** EXCERPT PROVIDED follows **
Working with Electronic Sequence Databases

Electronic Sequence Formats

Converting Electronic Sequences

A full listing of Conversion Programs can be found at the Pasteur Institute.  The most commonly used of these is Readseq, available at a number of locations:
Pasteur (Advanced; Java) | IUBio | BIMAS | Download (Java) | Baylor

Exercises

A. A Mammoth Undertaking

  1. Search Entrez protein using the keyword "mammoth"
  2. What confounding results show up?
  3. Do you get useful results searching Entrez nucleotide?
  4. Repeat the search at SRS. Are there any differences?

B. Format Conversion

  1. Search Entrez protein for accession number AY044919
  2. Search Entrez for the biglycan (BGN) gene in the Indian elephant (Elephas maximus)
  3. Download one of the sequences in GenBank format
  4. Convert the sequence to FASTA format using ReadSeq
  5. Look for the OMIM entry for BGN

C. Tasmanian Taxonomy

  1. Search the Taxonomy Browserfor the Tasmanian Tiger
  2. Click on the Metatheria (Marsupial) link in the lineage of the tiger.  Get the nucleotide sequences
  3. Refine the Entrez query to get only cytochrome b sequences
  4. Download the set in FASTA format
  5. Browse through the lineage to get an outgroup
  6. See what other extinct taxa are available
  7. See what LinkOut resources are available for Drosophila melanogaster

D. Batch Entrez

  1. Construct a batch file of Indian elephant biglycan genes
  2. Retrieve the sequences using Batch Entrez
  3. Using this batch file, obtain biglycan genes for the Elephantidae

E. Looking for Lubber

  1. Search Entrez for "lubber"
** End of EXCERPT PROVIDED **
** RECORDS PROVIDED follows **
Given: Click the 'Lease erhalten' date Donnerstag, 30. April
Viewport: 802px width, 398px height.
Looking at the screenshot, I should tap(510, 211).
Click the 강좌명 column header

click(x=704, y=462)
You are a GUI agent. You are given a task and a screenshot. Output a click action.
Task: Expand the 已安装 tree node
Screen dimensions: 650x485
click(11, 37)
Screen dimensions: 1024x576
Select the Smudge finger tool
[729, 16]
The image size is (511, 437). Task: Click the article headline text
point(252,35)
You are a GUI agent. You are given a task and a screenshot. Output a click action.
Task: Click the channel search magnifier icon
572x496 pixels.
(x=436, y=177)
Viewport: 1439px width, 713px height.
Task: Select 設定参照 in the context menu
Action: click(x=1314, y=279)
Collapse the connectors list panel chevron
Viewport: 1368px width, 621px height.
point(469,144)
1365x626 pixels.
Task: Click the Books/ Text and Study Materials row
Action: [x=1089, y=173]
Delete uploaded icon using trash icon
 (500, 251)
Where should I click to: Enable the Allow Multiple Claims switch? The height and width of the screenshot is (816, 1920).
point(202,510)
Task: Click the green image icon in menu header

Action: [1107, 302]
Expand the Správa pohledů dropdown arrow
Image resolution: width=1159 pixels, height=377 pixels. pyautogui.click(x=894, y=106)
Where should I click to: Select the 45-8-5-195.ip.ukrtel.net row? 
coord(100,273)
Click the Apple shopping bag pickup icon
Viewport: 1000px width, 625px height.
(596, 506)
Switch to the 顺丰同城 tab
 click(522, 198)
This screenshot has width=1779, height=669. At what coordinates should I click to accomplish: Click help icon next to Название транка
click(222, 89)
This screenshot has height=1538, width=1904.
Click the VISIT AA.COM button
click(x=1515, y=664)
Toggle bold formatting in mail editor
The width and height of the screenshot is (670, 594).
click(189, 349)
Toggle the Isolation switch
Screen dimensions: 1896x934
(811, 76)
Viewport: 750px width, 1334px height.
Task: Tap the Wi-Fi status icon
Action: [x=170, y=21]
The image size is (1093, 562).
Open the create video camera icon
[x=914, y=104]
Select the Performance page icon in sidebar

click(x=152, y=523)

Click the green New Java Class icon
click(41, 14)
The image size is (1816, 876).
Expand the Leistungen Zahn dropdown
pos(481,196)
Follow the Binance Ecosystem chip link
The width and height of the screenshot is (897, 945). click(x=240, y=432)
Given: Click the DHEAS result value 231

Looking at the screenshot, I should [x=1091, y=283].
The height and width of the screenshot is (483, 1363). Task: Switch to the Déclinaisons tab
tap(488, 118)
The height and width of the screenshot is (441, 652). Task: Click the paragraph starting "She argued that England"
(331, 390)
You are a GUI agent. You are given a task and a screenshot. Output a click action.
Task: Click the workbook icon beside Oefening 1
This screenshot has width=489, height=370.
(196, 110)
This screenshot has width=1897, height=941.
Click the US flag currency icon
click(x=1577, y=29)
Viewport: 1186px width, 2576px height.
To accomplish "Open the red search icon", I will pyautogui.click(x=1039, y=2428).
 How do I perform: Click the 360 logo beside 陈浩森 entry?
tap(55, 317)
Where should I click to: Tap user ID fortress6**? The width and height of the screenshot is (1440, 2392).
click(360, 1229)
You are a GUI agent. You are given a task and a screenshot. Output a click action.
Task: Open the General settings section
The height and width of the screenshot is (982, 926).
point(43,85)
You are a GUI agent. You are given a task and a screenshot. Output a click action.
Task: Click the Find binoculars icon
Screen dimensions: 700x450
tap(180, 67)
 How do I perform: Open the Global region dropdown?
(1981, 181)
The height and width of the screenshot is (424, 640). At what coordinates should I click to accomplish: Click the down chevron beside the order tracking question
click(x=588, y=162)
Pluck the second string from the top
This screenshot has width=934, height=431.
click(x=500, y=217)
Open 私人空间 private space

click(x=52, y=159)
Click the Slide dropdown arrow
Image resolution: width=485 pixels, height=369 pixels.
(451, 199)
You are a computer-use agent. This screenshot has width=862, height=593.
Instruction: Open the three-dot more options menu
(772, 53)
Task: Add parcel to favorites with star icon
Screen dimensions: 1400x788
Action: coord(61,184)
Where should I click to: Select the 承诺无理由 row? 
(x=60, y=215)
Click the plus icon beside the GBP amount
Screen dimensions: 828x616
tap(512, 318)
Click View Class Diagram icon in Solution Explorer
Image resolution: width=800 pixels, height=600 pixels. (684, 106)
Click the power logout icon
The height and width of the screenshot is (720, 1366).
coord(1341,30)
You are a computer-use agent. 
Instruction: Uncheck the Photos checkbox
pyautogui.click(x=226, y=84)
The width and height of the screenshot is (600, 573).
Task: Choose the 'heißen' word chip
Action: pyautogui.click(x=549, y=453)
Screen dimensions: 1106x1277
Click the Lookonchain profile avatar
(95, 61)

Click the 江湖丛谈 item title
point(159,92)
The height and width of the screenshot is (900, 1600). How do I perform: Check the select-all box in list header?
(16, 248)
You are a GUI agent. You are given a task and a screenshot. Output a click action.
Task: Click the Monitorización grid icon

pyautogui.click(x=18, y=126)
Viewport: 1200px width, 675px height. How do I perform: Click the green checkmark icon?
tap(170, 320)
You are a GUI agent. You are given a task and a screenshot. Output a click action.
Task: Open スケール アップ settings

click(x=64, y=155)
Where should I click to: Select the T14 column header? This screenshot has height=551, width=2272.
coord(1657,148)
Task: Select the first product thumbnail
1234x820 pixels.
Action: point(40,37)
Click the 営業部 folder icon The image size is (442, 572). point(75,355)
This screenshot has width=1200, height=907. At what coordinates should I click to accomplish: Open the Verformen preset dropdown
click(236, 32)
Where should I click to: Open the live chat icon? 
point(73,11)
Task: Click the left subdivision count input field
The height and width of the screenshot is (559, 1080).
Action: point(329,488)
** End of RECORDS PROVIDED **
## EXERCISE DETAILS
Quote the part of the sequence databases page that begins at the words "A. A Mammoth" and stops after the words "elephant (Elephas maximus)", keeping every word and mark unchanged.

## COMPLETED TASK
A. A Mammoth Undertaking

  1. Search Entrez protein using the keyword "mammoth"
  2. What confounding results show up?
  3. Do you get useful results searching Entrez nucleotide?
  4. Repeat the search at SRS. Are there any differences?

B. Format Conversion

  1. Search Entrez protein for accession number AY044919
  2. Search Entrez for the biglycan (BGN) gene in the Indian elephant (Elephas maximus)